Rie Jerichow | COP15 | 27/11/2009 18:50
This weekend's summit of Commonwealth leaders beginning in Trinidad is the last major international gathering before the Copenhagen climate change conference in December. Here too, climate change will be on top of the agenda.
The Commonwealth’s 53 members include not only developed countries like Britain, Australia and Canada, but also emerging economies like India and South Africa as well as poor developing states comprising some of the world’s most vulnerable to global warming, like the Maldives and Bangladesh.
In the past, the Commonwealth has suspended Pakistan, Zimbabwe, Nigeria and South Africa for electoral or human rights reasons. Now, The World Development Movement, the Polaris Institute in Canada and Greenpeace have called for Canada to be suspended from the Commonwealth over its climate change policies, the Guardian reports.
"Countries that fail to help (tackle global warming) should be suspended from membership, as are those that breach human rights," says Clare Short, the former International Development Secretary according to the Guardian.

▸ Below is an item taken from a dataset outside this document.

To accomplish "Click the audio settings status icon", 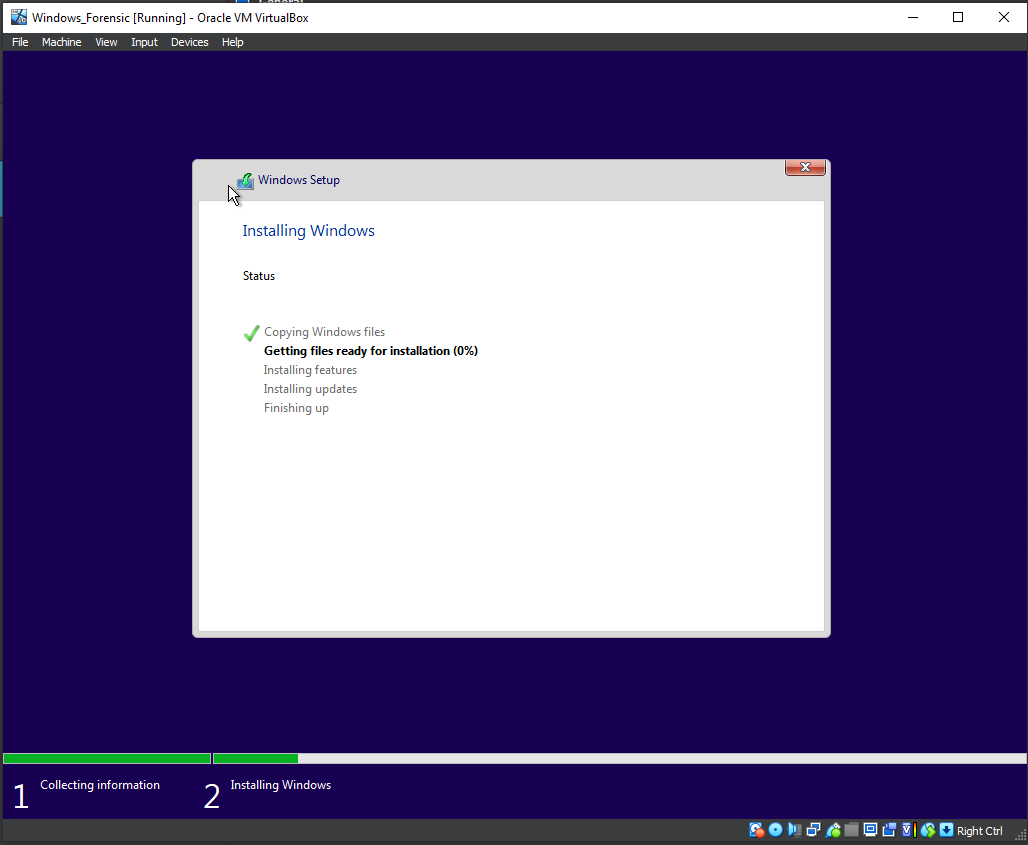I will [x=794, y=830].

"If the Commonwealth is serious about holding its members to account, then threatening the lives of millions of people in developing countries should lead to the suspension of Canada's membership immediately," says Saleemul Huq, a lead author for the Intergovernmental Panel on Climate Change according to the newspaper.
Canada's greenhouse gas emissions are among the world's highest, and the country will not meet the cut required under the Kyoto protocol: by 2007 its emissions were 34% above its reduction target. Canada's environment department has refused to comment on the call for the country to be suspended, the Guardian reports.